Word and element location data
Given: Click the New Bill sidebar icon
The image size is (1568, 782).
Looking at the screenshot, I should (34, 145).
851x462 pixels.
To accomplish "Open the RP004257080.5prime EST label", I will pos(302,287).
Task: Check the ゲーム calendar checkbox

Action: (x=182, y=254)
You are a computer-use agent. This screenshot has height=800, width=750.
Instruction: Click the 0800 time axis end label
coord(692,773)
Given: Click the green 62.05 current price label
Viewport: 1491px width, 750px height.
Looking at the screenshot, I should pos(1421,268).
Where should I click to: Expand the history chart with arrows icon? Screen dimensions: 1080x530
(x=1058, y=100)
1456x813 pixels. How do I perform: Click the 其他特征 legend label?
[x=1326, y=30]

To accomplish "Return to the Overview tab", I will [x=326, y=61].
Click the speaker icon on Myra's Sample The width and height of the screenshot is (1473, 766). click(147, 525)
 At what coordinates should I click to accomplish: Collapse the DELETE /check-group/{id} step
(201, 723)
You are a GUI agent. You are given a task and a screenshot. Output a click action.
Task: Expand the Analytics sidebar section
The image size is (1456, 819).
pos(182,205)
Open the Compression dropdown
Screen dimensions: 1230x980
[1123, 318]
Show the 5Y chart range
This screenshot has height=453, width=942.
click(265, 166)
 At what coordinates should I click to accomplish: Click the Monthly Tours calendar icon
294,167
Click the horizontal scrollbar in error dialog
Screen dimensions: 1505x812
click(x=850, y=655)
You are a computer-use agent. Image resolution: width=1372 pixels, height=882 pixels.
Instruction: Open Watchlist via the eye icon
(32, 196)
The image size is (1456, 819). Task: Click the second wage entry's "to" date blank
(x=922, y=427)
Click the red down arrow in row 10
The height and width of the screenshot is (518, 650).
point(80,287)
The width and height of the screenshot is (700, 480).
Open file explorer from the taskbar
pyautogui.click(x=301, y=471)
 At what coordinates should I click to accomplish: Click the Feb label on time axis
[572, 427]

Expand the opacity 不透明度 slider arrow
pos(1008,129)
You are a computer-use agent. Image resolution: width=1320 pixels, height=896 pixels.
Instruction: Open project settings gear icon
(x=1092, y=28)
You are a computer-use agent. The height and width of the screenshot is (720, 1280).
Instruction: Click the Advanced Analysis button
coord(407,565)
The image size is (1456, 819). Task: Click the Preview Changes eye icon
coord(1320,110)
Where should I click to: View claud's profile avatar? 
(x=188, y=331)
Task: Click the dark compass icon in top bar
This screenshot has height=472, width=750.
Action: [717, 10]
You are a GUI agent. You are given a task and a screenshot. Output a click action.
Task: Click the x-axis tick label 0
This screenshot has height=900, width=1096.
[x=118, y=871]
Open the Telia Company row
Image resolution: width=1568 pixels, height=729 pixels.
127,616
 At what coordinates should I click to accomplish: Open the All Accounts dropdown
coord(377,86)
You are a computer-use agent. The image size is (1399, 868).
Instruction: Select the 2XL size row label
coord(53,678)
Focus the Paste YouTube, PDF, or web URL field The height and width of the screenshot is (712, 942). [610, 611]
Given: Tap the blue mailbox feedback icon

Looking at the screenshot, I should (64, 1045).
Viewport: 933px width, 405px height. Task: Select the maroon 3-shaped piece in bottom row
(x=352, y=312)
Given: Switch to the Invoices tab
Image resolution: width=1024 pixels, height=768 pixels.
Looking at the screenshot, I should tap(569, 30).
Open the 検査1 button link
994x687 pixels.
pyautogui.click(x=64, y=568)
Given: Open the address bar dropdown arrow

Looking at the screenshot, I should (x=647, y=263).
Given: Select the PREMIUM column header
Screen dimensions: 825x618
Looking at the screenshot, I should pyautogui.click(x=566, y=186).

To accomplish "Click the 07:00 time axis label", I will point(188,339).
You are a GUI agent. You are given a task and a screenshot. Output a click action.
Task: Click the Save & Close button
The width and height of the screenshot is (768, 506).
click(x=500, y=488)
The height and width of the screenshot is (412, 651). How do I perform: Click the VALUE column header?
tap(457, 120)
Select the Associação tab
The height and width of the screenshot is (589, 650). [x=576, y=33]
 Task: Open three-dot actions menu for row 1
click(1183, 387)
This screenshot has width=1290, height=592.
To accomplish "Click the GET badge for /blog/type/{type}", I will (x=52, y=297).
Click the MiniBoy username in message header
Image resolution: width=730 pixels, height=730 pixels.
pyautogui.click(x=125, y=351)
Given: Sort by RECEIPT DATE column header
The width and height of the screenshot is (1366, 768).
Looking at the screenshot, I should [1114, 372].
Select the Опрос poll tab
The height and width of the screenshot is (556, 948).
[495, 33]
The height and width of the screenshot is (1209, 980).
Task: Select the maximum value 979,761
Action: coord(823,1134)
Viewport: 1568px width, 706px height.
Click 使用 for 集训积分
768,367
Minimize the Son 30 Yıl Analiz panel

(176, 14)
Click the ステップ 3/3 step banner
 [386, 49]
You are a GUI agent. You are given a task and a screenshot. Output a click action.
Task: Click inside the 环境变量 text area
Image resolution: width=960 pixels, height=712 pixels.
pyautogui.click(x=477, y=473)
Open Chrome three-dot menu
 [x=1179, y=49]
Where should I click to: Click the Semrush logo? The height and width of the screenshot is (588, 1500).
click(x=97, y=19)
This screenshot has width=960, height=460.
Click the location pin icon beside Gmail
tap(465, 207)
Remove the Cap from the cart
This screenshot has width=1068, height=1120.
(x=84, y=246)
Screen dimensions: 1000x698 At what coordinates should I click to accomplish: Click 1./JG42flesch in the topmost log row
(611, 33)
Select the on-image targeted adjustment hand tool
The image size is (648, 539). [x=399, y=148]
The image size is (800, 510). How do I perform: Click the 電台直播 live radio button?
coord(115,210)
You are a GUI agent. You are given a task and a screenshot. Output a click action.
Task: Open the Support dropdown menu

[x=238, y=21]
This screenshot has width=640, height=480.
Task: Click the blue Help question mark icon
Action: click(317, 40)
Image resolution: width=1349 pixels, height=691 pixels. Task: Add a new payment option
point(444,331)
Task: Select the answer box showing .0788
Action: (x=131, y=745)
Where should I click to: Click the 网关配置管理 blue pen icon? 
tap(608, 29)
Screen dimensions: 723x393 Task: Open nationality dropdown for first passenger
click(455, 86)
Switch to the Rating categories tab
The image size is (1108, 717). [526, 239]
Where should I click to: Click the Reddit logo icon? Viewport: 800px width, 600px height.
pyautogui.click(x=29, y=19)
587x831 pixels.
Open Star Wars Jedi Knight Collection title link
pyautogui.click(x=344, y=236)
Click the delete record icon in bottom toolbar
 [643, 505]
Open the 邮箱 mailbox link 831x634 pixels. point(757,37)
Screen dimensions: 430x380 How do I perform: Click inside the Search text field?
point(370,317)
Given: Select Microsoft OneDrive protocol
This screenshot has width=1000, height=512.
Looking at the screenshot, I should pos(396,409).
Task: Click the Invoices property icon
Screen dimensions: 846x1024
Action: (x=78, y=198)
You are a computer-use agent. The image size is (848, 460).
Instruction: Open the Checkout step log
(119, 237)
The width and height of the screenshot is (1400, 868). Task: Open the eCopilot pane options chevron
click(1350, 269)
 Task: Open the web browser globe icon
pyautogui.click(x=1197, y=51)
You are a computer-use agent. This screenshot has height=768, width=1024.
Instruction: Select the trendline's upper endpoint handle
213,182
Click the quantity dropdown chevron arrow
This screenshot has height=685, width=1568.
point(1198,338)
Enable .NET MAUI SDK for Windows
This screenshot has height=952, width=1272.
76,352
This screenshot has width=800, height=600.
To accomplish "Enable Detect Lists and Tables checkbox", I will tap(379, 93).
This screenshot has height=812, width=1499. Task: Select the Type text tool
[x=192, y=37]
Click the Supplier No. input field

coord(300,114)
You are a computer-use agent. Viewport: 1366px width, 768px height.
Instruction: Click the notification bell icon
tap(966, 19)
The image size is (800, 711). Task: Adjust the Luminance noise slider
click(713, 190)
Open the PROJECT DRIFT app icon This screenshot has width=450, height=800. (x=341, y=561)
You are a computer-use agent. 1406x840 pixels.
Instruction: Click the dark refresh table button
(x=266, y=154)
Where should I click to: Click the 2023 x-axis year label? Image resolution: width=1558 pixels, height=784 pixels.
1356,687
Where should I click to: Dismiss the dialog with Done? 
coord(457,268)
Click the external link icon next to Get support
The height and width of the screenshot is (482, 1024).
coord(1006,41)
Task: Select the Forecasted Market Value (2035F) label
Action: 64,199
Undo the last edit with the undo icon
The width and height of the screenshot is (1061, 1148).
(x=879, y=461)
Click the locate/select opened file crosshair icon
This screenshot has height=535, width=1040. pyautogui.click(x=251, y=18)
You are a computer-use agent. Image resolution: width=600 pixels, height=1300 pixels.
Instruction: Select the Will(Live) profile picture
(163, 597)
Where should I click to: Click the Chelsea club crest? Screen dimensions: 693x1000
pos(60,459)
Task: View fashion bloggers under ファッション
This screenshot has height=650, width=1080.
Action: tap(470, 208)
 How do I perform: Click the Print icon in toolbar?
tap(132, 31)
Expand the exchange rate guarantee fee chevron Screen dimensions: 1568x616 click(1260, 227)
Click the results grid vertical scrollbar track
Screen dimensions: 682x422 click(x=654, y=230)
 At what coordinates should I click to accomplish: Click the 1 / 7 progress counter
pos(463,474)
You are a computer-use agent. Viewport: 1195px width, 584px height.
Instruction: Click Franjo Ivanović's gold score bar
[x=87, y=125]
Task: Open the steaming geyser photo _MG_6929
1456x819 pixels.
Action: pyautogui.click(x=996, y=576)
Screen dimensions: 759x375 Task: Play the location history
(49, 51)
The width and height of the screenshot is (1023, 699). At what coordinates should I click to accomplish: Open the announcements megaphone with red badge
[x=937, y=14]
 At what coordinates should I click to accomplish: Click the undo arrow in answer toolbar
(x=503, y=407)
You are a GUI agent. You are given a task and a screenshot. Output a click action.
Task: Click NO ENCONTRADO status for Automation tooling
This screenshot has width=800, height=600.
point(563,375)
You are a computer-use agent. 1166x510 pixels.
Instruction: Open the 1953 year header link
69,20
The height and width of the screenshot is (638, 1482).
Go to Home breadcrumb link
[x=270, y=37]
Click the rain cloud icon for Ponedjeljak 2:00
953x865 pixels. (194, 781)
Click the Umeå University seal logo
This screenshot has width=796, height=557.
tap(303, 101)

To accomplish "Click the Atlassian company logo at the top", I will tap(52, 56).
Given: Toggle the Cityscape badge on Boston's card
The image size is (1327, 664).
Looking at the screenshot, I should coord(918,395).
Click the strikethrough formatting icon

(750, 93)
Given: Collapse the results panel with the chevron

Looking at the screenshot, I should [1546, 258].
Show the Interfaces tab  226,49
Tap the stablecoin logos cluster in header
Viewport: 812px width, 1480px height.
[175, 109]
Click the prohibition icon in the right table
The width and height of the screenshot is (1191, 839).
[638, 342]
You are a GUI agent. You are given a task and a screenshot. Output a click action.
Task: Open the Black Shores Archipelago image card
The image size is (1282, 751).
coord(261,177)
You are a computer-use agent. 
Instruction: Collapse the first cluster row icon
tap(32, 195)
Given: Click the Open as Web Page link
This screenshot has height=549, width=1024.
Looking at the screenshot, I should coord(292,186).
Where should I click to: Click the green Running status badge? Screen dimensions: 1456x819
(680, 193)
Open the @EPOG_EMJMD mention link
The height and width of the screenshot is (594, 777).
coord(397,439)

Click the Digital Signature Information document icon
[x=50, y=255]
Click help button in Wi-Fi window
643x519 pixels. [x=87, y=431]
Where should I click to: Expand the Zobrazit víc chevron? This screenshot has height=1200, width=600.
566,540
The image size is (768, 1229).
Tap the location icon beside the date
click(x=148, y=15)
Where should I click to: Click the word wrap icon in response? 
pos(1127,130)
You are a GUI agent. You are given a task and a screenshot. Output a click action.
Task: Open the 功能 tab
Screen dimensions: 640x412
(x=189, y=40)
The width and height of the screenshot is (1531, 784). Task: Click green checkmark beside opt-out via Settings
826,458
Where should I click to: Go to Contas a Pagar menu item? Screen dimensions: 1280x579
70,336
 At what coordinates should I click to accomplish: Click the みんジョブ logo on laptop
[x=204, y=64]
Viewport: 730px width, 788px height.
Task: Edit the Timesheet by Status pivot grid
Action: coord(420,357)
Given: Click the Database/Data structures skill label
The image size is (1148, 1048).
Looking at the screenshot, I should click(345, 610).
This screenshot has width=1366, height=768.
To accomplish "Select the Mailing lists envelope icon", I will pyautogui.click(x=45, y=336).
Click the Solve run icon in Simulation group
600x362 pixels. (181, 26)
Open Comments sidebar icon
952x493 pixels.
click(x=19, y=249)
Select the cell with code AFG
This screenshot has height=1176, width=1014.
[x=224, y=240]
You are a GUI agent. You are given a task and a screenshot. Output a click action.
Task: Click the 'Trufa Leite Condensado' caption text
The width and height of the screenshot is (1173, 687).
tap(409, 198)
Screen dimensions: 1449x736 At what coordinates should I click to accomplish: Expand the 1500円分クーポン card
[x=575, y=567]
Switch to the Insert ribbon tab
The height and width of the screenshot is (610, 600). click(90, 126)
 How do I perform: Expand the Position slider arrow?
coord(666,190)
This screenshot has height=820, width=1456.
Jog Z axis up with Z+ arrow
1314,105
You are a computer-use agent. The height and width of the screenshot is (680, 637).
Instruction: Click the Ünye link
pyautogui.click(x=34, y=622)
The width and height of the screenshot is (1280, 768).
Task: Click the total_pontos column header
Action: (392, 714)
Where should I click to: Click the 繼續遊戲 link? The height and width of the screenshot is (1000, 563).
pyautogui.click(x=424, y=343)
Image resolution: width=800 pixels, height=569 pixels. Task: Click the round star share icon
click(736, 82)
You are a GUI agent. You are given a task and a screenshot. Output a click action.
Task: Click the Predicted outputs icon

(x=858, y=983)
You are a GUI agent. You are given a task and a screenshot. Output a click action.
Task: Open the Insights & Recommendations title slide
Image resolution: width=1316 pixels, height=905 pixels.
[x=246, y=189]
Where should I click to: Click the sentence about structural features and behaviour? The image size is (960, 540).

DO THIS: Copy out, with no changes, every line from the one containing "Given: Open the address bar dropdown arrow" down to the one containing "should pyautogui.click(x=566, y=186).", including both of those lines.

EXERCISE SOLUTION:
Given: Open the address bar dropdown arrow

Looking at the screenshot, I should (x=647, y=263).
Given: Select the PREMIUM column header
Screen dimensions: 825x618
Looking at the screenshot, I should pyautogui.click(x=566, y=186).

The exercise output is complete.